“Shocked” When U.S. Launches Cyber Attacks?
The U.S., like so many countries, looks foolish when it accuses its political rivals of cyber warfare knowing full well that it does the same.
In one of the most famous scenes in the movie “Casablanca”, Captain Louis Renault claimed to be shocked that gambling was taking place inside a local nightclub. Within seconds, a man approaches Renault with the winnings from his night of gambling, a moment that brings laughter to audiences watching.
The message: How ironic that a man who insists he is a paragon of virtue would engage in the exact activity he seems repulsed by.
That movie was released in 1943. Fast forward almost 80 years, and we know that at least once a week a significant cyber attack is attempted, sometimes successfully, against the United States. When they hear about these attacks, no matter if the victim is a school, business or other entity, Americans react with anger. Inevitably, a hostile nation – China, Iran, North Korea or Russia – is accused of carrying it out.
But what happens when the U.S. is the perpetrator of such cyber attacks? Much like Captain Renault, Americans seem shocked that their government would stand accused of such an act.

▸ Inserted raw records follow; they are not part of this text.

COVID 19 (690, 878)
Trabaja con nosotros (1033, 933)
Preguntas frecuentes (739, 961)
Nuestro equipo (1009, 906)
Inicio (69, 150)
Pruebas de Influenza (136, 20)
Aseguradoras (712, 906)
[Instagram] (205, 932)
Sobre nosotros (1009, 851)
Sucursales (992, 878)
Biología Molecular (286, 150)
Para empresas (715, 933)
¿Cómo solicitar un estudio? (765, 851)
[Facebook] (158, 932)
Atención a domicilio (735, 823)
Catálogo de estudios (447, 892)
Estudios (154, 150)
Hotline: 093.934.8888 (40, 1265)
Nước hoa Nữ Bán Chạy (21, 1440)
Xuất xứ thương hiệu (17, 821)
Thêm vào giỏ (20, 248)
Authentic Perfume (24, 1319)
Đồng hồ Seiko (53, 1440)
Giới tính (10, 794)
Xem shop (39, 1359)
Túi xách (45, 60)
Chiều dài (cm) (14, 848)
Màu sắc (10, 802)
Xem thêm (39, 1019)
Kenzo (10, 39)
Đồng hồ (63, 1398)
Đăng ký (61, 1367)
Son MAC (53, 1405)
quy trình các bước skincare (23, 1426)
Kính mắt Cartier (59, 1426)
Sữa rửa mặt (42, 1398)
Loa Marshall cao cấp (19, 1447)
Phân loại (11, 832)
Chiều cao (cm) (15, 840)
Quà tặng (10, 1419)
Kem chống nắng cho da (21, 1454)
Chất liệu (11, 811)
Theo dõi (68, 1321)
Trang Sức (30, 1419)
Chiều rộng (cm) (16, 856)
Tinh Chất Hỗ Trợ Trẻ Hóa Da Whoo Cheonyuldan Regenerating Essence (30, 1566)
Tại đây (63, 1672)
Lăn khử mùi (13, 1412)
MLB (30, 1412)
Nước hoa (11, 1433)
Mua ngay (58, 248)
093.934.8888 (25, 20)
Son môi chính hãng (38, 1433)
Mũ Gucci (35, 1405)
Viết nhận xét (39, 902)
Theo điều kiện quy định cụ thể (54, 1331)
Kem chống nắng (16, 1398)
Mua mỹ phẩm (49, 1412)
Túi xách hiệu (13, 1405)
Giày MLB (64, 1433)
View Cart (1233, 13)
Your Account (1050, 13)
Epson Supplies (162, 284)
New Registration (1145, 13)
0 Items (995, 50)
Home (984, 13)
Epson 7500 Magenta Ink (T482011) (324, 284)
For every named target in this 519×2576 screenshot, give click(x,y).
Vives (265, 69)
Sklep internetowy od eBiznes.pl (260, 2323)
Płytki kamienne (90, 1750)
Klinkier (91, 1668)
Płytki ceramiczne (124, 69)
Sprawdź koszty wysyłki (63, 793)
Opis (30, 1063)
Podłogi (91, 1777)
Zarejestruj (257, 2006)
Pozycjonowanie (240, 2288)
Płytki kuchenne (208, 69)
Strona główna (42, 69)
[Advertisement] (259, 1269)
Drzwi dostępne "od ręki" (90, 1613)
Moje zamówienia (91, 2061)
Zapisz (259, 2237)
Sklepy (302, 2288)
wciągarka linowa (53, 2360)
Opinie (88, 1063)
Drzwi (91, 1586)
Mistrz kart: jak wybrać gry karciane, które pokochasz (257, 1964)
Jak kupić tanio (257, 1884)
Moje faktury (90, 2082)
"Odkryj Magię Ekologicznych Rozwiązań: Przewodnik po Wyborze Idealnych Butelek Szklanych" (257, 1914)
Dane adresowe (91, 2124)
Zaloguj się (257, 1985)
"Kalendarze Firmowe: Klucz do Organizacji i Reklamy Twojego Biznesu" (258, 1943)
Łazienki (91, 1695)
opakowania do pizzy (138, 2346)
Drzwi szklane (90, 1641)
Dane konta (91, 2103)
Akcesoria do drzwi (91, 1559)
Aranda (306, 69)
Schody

There is a parallel here to the insatiable appetite inside America for stories about Russia and allegations that the Kremlin attempted to influence the 2016 U.S. presidential election. Outrage is an accurate word to describe how millions of Americans felt when they were informed of the allegations of external efforts to sway the election, which saw Donald Trump defeat Hillary Clinton. Americans were appalled that Russia might have violated something as critical as a presidential election.
Few Americans wanted to remember that their government had often engaged in such practices. Shortly after the aforementioned 2016 election, the Washington Post reported that the Central Intelligence Agency had sought to influence other countries’ elections at least 72 times during the Cold War. The Cold War lasted roughly 45 years, meaning that on average the U.S. engaged in election interference 1.6 times per year. Think about that for a minute.
The Washington Post noted that there were “16 cases in which Washington sought to influence foreign elections by covertly funding, advising and spreading propaganda for its preferred candidates, often doing so beyond a single election cycle. Of these, the U.S.-backed parties won their elections 75 percent of the time.”
How ironic that a country that insists it is a paragon of virtue would fall victim to the exact activity it has so often employed.
With that in mind, let’s return to cyber attacks. In early September, China implicated the United States in the alleged hacking the computers used by faculty and students at Northwestern Polytechnical University, located in Xi’an. According to the Associated Press, university officials said the attacks happened in June. The officials “accused the United States of taking information about the university’s network management and other ‘core technologies.'” The story added that “Chinese analysts found 41 ‘network attack’ tools that it said were traced” to the National Security Agency (NSA).
A Chinese government official added the U.S. was not stopping at university computers. Foreign ministry spokesperson Mao Ning said the U.S. has often tried to mole its way into Chinese cellphones. According to Xinhua, Mao asserted that the U.S. consistently carries out “indiscriminate audio surveillance against Chinese cellphone users,” including stealing text messages and seeking wireless positioning information. Xinhua stated “the U.S. behavior poses a serious danger to China’s national security and citizens’ personal information security.”
Such allegations against the United States are not new. Almost 10 years ago, Edward Snowden said he was aware that the NSA had regularly attempted to hack Tsinghua University, one of China’s elite higher education institutions. According to one newspaper account, “extensive hacking by US spies’ was taking place” although an exact number could not be determined. Snowden suggested that the U.S. had been keeping a close eye on Chinese mainland and Hong Kong for many years.
Snowden also provided classified documents purporting to show the U.S. wanted to worm its way into Huawei. According to the New York Times, the U.S. government hoped that it would be able to monitor the telecommunications and computer networks using Huawei’s equipment anywhere in the world.
Of course, Washington has said nothing about the most-recent allegations relating to computer or cellphone hacking. Frankly, that is always the case: The government accused of orchestrating an attack remains mute. Within days, national media attention shifts elsewhere until journalists ask the same questions when the next attack is uncovered.
So, what is my point? The U.S., like so many countries, looks foolish when it accuses its political rivals of cyber warfare knowing full well that it does the same. A successful cyber attack cripples the organization affected by it, and the offending nation is likely to glean important information about the “enemy.” Whether we like it or not, that is the goal.
Much like the fictional character Captain Renault insisted he was “shocked” by behavior he knew was happening right under his nose, we in the real world can pretend to be “shocked” about cyber warfare, but we know the truth.
The article reflects the author’s opinions, and not necessarily the views of China Focus.